Agroalimentaire
Le réel impact de la guerre en Ukraine

La Commission économique du Sénat organisait à la mi-mars une table ronde sur le thème de « l’impact de la guerre en Ukraine sur les marchés agricoles et la souveraineté alimentaire ».

Le réel impact de la guerre en Ukraine

Vincent Chatellier, ingénieur de recherche à l’Institut national de recherche pour l’agriculture, l’alimentation et l’environnement (Inrae) a invité les sénateurs à « un voyage dans la réalité des marchés agricoles ». Certes, la Russie et l’Ukraine sont des pays très importants et influents dans les échanges internationaux agricoles. Mais au plan mondial, « le premier n’occupe avec 27,5 milliards d’euros (Md€) que la 11e place parmi les 25 premiers exportateurs agroalimentaires et le second la 17e avec 20,7 Md€ », relativise-t-il. La Russie n’est aussi que le 6e client de l’Europe et l’Ukraine le 13e, loin derrière le Royaume-Uni, les États-Unis et la Chine. Les rôles s’inversent quand il s’agit de fournir l’Europe. L’Ukraine s’affiche au 6e rang et la Russie peine à se hisser au 17e. En termes de solde commercial agroalimentaire, il est en revanche à craindre que le conflit en cours ne vienne amoindrir les excédents européens qui se chiffrent à + 4 Md€ vis-à-vis de la Russie et surtout + 16 Md€ envers l’Ukraine.

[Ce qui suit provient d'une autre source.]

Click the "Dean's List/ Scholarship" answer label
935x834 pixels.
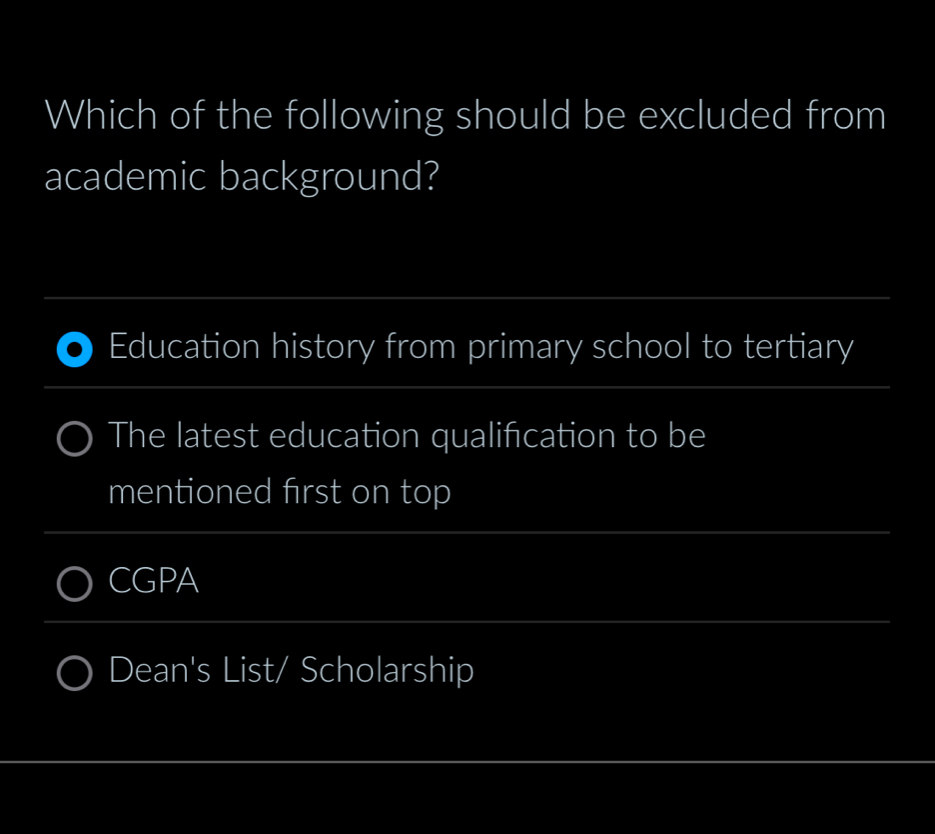tap(291, 670)
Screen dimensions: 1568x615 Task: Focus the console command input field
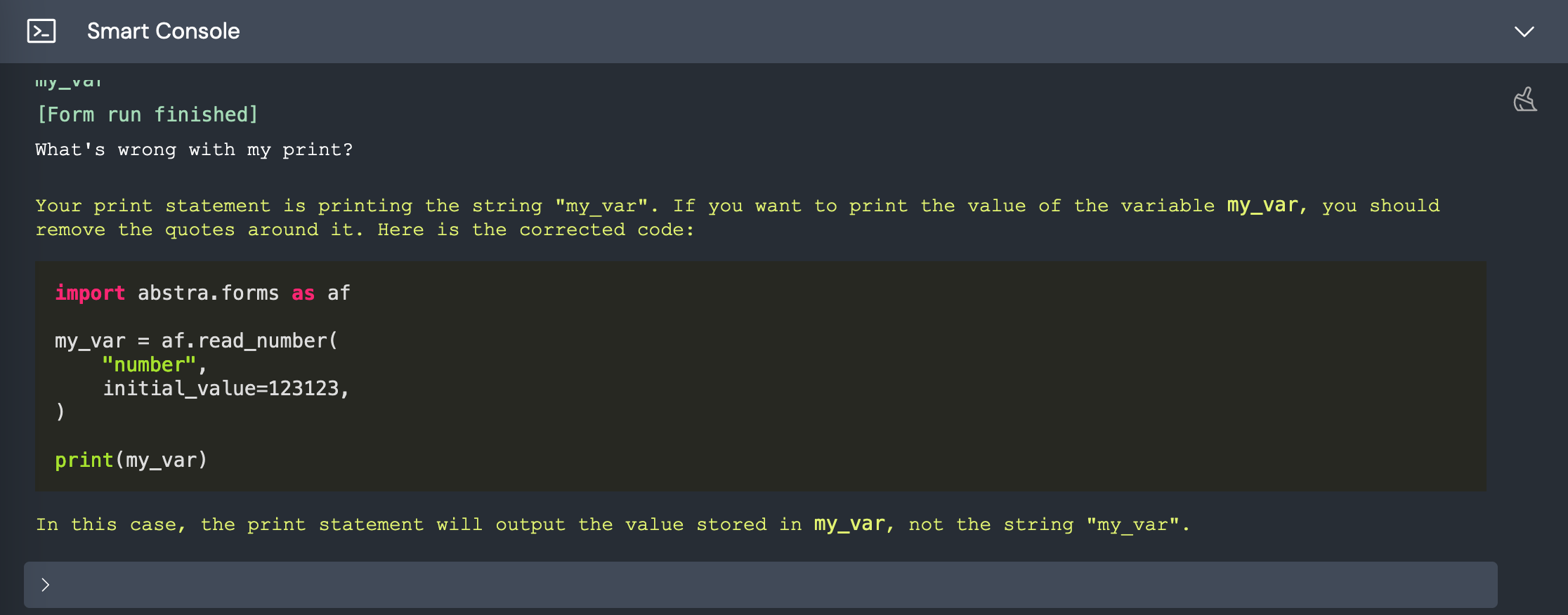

Sur un plan plus franco-français, le chercheur de l’Inrae constate que le solde positif de notre balance avec la Russie reste « modeste avec 300 millions d’euros (M€) en 2021, grâce à nos exportations de vins et spiritueux. Mais on a perdu tous nos marchés sur les productions animales depuis 2014 ». Il est en revanche négatif avec l’Ukraine : - 200 M€, en raison de notre forte dépendance à l’huile de tournesol.

Est-ce à dire que la perte temporaire de ces marchés n’aura que peu d’impact sur l’agriculture française et européenne ? S’il est compliqué de répondre aux conséquences multifactorielles de ce conflit, Vincent Chatellier souhaiterait que la France « se concentre sur la recherche de nouveaux clients ».

« L’heure des choix »

Partageant son sentiment, le président de l’APCA, Sébastien Windsor, s’agace que l’Europe « croit encore au libre-échange » et s’interdise d’utiliser des techniques innovantes quand « nos concurrents le font ». Pis selon lui : « L’Europe travaille en silo et oppose progrès économique et progrès environnemental », lâche-t-il dans une charge assez virulente. « Les MAEC telles qu’elles ont été bâties compensent une perte économique liée à un progrès environnemental », a-t-il dit. « On pousse les agriculteurs à la décroissance. C’est dramatique », a-t-il martelé expliquant les conséquences d’une telle politique sur une souveraineté alimentaire malmenée par les crises successives. Pour noircir un peu plus le tableau, Thierry Pouch, chef du service Études, références et prospective à l’APCA pointe l’alourdissement des charges en partie lié au conflit ukrainien et ses conséquences sur l’explosion à venir du prix des intrants, leur disponibilité mais aussi sur le prix de l’alimentation animale. « Il faudrait que le kilo de porc soit payé plus de 2,30 € à l’éleveur pour que ce dernier couvre ses coûts de production », a-t-il expliqué. En toile de fond, se pose la question de la révision des stratégies de l’Union qui ont été construites sur des références aujourd’hui dépassées. Cette révision permettrait d’atténuer les effets économiques du conflit. Mais à quoi s’attendre ? « Ici, on est dans la boule de cristal. Il y a trop d’inconnues et de paramètres y compris sur le court terme », jugeant et affirmant que « l’heure des choix est arrivée pour l’Europe ».

Le spectre des émeutes de la faim

Le conflit en Ukraine a un réel impact sur la sécurité alimentaire des grands pays importateurs. Selon Thierry Pouch (APCA), les pays du pourtour méditerranéen sont très dépendants de la Russie et de l’Ukraine. Ainsi, l’Égypte importe 84 % de son blé des deux pays belligérants : 63 % de son blé de Russie et 24 % d’Ukraine ! Il en est de même pour la Turquie : 63 % de Russie et 11 % d’Ukraine. Quant au Liban (51 %) et à la Tunisie (41 %), sans le blé ukrainien, ils peinent à nourrir leur population. « Il y a déjà des mouvements de foule dans des pays à propos de l’augmentation des prix alimentaires et de leur disponibilité », a indiqué le sénateur Laurent Duplomb (Haute-Loire). Ce qui fait resurgir le spectre des émeutes de la faim en 2008, après la crise financière des “subprimes”. « L’arme alimentaire est aussi puissante que le canon », a résumé son collègue Daniel Grémillet (Vosges).